Give the count of lines in the data that include the string "Anos", with no added remarks.

Content starts

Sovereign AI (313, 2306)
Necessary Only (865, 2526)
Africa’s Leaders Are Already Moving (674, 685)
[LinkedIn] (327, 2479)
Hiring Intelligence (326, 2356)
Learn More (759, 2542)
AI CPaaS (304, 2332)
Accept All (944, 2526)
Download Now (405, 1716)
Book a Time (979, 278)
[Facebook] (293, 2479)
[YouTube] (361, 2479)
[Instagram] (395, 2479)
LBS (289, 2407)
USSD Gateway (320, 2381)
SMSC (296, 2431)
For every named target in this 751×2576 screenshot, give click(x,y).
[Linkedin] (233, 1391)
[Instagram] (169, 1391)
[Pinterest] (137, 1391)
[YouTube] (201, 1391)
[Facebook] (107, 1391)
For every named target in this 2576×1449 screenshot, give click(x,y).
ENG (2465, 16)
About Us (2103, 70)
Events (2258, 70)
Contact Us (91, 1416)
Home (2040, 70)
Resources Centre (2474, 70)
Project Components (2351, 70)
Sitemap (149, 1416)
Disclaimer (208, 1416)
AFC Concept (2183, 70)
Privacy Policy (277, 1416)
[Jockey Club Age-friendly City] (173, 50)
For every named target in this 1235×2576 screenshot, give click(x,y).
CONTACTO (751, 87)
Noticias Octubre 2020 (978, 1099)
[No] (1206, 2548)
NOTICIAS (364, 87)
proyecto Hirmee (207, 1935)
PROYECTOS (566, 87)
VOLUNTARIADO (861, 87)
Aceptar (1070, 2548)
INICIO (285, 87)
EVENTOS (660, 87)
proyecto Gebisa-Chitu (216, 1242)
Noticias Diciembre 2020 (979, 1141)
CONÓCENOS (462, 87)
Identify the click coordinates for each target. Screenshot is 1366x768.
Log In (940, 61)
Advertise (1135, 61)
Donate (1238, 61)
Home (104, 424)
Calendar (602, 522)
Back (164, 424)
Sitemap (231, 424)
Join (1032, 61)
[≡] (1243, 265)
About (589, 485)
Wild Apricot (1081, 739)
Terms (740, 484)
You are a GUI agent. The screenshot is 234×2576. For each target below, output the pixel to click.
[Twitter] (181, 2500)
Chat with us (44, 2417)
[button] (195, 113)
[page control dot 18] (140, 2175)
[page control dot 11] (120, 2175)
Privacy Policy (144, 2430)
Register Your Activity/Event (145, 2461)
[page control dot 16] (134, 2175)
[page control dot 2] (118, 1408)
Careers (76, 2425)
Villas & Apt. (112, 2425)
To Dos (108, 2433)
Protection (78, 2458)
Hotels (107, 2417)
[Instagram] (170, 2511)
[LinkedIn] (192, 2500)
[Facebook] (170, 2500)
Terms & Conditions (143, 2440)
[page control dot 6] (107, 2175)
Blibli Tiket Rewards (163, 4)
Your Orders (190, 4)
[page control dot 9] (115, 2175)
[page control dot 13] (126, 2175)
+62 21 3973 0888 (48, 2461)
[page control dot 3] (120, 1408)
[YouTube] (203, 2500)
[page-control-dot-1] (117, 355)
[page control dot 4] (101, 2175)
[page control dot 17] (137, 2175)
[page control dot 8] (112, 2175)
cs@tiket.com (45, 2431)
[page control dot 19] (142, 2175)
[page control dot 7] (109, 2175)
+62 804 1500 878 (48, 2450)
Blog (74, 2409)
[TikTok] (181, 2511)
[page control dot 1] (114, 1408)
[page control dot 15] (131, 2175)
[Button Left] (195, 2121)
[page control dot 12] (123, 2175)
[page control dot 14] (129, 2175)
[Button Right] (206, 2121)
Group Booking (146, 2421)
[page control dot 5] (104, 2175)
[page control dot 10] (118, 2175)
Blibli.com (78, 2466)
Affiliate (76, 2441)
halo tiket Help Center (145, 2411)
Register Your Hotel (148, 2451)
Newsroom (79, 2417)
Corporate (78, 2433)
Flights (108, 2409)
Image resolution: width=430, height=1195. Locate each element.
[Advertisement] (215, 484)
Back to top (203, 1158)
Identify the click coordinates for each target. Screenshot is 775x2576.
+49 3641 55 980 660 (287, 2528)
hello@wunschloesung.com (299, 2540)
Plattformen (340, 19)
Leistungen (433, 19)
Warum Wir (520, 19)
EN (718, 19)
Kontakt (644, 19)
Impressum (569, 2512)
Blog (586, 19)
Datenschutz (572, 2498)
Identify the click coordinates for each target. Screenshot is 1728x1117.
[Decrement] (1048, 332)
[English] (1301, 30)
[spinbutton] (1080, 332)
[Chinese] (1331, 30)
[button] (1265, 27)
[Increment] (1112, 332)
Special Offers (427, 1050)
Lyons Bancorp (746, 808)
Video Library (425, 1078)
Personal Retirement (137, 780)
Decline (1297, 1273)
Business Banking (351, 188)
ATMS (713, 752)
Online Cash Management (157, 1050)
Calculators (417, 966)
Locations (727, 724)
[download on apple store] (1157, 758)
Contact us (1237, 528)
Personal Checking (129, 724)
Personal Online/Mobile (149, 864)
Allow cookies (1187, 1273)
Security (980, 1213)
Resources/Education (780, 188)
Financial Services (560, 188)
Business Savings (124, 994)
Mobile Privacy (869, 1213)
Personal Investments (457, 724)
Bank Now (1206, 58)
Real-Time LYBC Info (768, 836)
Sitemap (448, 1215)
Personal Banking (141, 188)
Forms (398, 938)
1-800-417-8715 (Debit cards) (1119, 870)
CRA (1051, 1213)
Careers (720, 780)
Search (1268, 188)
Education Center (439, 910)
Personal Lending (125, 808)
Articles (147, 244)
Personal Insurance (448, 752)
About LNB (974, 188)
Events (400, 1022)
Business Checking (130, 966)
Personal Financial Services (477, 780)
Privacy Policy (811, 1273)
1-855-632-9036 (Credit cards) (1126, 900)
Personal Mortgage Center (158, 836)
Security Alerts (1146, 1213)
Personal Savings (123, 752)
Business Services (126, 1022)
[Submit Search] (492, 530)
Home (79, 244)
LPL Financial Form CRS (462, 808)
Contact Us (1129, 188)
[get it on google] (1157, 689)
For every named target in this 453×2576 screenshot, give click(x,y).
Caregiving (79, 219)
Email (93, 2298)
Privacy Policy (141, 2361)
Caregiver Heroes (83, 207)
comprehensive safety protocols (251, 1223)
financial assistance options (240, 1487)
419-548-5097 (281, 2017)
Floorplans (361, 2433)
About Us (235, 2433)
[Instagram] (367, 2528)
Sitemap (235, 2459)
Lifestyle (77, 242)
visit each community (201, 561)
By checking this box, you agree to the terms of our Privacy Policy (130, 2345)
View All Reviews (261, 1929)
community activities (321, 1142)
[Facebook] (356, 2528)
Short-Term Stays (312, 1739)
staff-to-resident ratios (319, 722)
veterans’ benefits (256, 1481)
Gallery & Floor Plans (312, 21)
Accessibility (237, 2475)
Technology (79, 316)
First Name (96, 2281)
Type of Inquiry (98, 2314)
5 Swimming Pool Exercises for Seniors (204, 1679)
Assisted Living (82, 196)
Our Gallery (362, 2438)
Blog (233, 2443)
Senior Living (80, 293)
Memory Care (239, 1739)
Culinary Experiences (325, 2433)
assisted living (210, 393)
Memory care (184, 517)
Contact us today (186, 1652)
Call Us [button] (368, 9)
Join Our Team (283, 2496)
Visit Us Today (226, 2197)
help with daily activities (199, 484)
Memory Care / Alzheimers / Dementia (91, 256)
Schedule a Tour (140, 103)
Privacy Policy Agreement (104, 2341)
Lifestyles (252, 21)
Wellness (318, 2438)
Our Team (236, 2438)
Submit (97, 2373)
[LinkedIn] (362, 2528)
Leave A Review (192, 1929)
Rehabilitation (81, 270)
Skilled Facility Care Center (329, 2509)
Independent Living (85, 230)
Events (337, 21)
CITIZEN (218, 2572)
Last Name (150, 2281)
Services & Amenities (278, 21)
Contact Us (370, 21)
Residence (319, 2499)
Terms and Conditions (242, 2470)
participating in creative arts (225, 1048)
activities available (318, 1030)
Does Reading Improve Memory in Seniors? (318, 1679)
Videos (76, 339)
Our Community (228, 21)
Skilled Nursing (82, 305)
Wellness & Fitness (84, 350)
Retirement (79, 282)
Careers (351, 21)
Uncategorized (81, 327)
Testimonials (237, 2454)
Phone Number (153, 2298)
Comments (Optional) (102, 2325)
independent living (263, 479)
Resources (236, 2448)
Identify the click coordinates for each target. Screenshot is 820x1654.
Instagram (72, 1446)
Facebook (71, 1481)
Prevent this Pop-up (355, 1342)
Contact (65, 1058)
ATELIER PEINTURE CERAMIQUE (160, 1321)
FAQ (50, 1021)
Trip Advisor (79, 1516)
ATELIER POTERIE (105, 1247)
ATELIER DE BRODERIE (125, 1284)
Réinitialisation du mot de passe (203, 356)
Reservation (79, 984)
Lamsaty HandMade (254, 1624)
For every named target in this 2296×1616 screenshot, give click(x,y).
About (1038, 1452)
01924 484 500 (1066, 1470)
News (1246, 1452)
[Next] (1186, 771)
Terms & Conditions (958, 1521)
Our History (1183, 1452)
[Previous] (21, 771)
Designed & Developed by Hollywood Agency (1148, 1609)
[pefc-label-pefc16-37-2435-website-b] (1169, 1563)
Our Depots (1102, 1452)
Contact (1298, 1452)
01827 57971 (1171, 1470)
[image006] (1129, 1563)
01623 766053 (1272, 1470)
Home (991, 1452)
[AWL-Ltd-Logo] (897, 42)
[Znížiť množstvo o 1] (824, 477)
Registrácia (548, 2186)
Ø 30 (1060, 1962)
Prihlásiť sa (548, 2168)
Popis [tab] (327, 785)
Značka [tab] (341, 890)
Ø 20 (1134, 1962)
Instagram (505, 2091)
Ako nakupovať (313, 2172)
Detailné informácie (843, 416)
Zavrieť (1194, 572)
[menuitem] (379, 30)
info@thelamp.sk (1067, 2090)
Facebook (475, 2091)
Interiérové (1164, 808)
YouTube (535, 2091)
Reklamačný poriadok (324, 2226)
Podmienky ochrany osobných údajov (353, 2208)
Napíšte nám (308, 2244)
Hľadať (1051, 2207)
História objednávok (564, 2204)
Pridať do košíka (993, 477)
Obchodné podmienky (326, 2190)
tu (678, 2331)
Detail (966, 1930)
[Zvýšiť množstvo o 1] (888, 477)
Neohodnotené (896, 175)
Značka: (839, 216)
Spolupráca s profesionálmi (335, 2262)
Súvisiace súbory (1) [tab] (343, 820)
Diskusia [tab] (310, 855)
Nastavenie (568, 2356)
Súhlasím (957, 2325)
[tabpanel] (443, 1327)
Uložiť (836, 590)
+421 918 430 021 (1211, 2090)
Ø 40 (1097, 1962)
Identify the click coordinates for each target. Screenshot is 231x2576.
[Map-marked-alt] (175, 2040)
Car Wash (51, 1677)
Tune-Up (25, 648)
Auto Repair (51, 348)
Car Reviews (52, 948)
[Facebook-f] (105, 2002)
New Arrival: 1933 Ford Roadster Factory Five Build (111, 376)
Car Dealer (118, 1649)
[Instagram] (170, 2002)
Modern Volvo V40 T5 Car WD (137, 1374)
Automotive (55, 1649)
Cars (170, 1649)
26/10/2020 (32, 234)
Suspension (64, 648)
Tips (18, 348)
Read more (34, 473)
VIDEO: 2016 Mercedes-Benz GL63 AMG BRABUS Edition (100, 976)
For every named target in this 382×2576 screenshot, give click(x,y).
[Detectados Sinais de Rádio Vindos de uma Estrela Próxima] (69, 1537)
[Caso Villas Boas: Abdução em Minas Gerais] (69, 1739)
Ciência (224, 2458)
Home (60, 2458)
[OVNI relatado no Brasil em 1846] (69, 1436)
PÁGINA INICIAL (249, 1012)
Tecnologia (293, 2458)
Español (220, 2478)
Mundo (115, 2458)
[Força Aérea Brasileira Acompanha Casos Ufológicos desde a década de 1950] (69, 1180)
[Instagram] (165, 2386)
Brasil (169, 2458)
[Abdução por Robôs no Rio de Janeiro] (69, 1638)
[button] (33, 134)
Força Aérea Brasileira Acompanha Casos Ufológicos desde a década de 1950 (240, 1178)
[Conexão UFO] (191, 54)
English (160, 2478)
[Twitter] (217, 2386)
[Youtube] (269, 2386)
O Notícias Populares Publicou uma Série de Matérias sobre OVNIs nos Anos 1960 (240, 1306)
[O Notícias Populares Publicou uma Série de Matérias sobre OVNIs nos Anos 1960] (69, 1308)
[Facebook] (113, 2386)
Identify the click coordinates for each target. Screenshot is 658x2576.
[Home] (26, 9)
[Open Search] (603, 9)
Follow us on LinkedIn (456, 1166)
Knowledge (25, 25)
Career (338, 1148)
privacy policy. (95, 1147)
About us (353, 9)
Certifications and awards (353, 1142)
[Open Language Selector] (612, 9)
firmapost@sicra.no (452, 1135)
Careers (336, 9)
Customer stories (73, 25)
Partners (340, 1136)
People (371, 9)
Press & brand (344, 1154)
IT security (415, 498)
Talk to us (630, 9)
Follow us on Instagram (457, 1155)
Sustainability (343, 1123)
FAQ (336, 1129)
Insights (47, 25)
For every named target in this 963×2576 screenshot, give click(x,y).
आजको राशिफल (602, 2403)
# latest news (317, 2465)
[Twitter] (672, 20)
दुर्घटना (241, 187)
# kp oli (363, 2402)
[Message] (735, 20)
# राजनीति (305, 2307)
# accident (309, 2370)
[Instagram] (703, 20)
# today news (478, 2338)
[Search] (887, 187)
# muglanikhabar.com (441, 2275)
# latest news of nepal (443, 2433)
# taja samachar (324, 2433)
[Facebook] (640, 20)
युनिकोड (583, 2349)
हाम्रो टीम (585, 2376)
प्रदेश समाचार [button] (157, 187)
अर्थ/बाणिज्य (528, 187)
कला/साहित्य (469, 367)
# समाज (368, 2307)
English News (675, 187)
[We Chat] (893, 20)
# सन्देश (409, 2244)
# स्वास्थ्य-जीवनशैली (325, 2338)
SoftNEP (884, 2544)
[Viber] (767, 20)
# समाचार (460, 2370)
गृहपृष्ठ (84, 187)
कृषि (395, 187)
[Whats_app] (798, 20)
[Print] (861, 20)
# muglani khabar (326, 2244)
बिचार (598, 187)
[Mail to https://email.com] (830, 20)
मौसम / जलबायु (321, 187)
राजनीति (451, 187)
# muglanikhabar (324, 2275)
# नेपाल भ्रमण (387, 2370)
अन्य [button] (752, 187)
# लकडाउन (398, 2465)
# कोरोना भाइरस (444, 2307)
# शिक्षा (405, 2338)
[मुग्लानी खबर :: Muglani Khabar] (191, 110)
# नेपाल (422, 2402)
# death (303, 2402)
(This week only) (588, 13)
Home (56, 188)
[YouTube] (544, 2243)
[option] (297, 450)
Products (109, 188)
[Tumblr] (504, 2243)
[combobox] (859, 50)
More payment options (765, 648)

Content ends

#### SOLUTION FOR THIS PROBLEM:
2